De outro lado, é fato inegável que estes instrumentos de controle resultam numa melhoria no sistema de investigação. As provas acabam sendo muito bem produzidas. Isto resulta em operações policiais legitimadas por órgãos superiores, sem muitas chances de vitórias para as nulidades apontadas nas defesas criminais tradicionais. Estamos frente a um novo tempo em que as nulidades que assolavam boa parte das operações ficaram no passado.
Neste ponto, a colaboração premiada passou a integrar a estratégia de defesa técnica. Ela é sim um instrumento de defesa legítimo mas que precisa ser aprimorado. A sociedade precisa entender que os benefícios ao colaborador só são validados depois que seu depoimento é confirmado através de provas robustas. Não estamos frente a hipóteses de confissão, mas sim de colaboração para que a investigação localize fatos novos, revele estruturas criminosas e recupere valores obtidos de forma ilegal.
A negociação ocorre entre o Ministério Público, o investigado e seu defensor, cabendo ao juiz homologar ou não o acordo. E aqui entra a experiência da Força Tarefa do Paraná, que trabalha desta maneira desde a década de 90, quando houve o famoso caso do Banco Banestado e as evasões fraudulentas de divisas.
Com os anos de experiência, com o advento da Lei 12.850/13, com a aproximação do direito penal brasileiro de experiências da justiça americana, o Paraná tornou-se referência na investigação de crimes do Direito Penal Econômico. Para quem milita nesta seara no Estado do Paraná há mais de duas décadas, como eu, não há grandes surpresas na operação Lava Jato.
Não tenho dúvida que a colaboração premiada deixará de ser assunto polêmico para se tornar um instrumento de defesa com regras claras. O instrumento de acordo precisará ser melhorado, com por exemplo, a definição de pontos claros na negociação. Não se podendo recuar destes pontos já fixados. E isto precisará estar regulamentado na Lei.

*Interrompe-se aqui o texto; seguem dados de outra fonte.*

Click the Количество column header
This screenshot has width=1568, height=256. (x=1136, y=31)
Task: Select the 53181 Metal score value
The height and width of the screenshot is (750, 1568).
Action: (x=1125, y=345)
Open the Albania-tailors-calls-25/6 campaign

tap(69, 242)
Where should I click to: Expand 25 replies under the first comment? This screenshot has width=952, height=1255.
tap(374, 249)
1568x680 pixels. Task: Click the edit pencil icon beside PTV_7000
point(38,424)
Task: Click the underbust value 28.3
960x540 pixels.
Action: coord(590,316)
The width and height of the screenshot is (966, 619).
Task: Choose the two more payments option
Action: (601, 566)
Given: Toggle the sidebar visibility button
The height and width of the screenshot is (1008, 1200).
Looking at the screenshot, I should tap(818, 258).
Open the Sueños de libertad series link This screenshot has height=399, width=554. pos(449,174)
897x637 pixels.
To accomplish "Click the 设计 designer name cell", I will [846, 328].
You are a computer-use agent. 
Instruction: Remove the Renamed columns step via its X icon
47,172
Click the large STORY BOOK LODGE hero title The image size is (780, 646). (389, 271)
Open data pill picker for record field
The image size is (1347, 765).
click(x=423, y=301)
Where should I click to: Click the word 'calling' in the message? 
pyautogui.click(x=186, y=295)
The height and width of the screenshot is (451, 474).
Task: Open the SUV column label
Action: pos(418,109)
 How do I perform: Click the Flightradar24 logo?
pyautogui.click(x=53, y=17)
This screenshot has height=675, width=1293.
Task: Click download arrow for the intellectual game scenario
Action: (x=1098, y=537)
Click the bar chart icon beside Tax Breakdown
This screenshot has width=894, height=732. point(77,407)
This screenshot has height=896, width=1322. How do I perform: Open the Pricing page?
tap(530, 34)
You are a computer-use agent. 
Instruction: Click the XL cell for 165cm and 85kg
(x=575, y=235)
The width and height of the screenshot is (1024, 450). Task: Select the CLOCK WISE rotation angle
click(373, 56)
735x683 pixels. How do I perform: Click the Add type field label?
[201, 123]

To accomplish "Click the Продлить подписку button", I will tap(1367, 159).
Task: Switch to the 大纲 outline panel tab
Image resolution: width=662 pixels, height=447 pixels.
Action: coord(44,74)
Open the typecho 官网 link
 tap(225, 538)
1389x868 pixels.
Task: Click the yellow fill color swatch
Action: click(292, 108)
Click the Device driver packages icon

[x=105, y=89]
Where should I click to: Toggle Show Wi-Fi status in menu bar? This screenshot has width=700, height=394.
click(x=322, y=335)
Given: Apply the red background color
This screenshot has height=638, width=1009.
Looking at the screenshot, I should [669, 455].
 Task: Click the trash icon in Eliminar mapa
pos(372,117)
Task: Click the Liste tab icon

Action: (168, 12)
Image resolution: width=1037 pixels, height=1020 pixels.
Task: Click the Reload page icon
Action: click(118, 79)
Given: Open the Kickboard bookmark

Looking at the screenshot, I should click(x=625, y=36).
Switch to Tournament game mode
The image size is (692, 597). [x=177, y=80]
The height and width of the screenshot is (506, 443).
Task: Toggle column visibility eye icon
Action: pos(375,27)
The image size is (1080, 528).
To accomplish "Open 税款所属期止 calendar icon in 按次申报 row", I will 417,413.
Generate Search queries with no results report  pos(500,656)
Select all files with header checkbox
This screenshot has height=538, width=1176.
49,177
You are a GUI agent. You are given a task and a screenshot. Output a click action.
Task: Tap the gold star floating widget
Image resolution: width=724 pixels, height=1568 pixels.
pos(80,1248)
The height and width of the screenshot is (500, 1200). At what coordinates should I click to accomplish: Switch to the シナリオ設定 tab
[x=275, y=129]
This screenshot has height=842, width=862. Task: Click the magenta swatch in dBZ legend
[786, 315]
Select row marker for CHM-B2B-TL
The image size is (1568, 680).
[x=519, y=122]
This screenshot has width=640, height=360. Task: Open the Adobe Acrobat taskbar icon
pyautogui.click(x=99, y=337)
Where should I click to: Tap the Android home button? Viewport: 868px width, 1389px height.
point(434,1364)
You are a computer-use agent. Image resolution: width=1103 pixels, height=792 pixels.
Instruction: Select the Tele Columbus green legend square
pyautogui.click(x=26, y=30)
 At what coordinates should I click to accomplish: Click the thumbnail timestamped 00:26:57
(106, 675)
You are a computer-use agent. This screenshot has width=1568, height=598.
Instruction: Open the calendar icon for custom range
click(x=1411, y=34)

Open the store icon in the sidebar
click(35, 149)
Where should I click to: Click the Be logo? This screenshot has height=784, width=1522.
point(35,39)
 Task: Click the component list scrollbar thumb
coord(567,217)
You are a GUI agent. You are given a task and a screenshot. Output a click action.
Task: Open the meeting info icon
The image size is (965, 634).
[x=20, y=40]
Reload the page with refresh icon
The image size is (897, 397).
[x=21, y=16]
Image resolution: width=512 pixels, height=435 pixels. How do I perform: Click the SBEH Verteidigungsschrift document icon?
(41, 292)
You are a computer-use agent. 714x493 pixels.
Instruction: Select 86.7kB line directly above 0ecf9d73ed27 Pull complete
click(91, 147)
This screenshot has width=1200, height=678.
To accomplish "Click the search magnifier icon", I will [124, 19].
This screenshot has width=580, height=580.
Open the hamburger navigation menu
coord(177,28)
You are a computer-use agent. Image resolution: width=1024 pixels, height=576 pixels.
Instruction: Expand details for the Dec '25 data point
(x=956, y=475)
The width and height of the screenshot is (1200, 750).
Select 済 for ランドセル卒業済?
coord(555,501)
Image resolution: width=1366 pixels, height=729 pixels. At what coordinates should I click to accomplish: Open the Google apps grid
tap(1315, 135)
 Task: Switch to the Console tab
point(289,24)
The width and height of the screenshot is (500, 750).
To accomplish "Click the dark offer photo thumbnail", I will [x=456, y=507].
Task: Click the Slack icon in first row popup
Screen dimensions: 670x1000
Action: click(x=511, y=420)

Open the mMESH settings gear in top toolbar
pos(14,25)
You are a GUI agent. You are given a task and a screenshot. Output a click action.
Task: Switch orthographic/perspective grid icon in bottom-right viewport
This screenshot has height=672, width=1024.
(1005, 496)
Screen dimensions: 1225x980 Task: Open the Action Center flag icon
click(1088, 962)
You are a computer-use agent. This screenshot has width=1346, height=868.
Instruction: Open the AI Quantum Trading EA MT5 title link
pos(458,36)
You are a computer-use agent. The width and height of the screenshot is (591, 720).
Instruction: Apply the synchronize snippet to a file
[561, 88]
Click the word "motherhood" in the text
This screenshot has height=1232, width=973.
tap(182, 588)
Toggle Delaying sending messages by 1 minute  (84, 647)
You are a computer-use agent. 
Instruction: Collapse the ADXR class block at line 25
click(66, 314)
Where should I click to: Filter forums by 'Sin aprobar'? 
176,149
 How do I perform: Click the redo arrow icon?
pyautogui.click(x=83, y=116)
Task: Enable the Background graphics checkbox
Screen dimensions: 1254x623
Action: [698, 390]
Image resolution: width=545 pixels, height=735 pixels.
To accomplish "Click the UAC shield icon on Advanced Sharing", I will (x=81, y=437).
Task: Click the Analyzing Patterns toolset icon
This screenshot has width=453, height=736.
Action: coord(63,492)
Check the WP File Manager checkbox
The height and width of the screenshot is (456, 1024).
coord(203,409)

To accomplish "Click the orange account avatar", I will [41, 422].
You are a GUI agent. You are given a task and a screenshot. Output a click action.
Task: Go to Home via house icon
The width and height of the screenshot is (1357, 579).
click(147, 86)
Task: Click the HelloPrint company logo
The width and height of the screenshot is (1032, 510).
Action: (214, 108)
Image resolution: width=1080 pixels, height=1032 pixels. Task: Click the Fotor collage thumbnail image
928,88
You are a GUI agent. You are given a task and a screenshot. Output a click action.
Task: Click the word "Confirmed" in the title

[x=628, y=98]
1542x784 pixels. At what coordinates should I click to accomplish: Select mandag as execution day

E, para o Ministério Público e para a Polícia Federal, é uma forma de garantir mais elementos para as investigações e, consequentemente, a recuperação de ativos, no Brasil e no exterior, para recompor os danos ao patrimônio público.
Gostemos ou não, estamos cada vez mais distantes do Direito Penal Europeu e nos aproximando velozmente de um Direito Penal Negocial.